Exercice proposé> Présentez chaque ligne des entrées ci-dessous sous la forme d'une liste JSON de chaînes, à raison d'une chaîne par ligne et sans les lignes vides. N'incluez pas les images dans votre réponse.

Informations fournies>
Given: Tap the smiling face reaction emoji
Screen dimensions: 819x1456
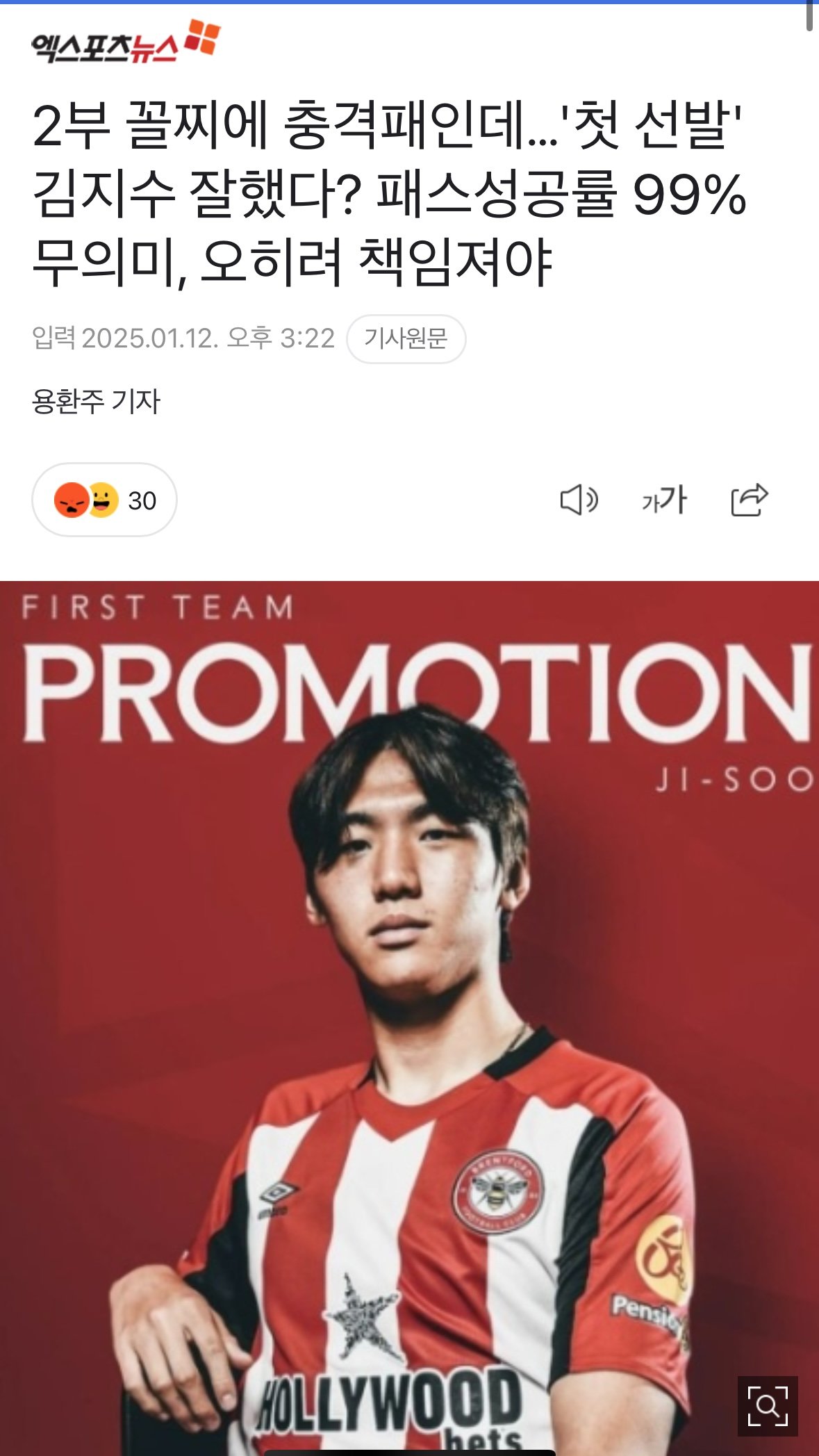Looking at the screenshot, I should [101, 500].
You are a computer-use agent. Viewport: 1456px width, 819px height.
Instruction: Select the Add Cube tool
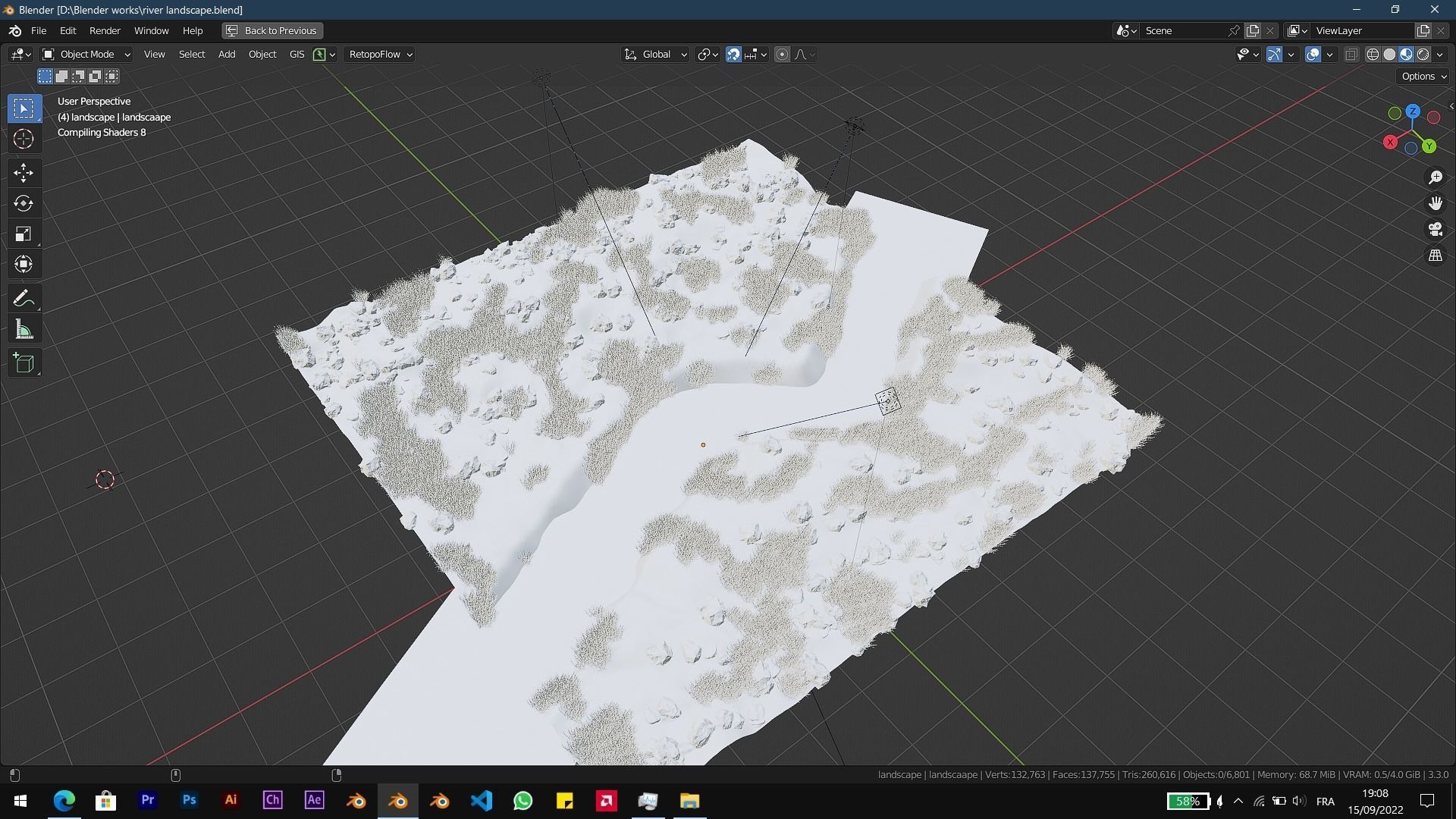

Réponse attendue>
[
  "Given: Tap the smiling face reaction emoji",
  "Screen dimensions: 819x1456",
  "Looking at the screenshot, I should [101, 500].",
  "You are a computer-use agent. Viewport: 1456px width, 819px height.",
  "Instruction: Select the Add Cube tool"
]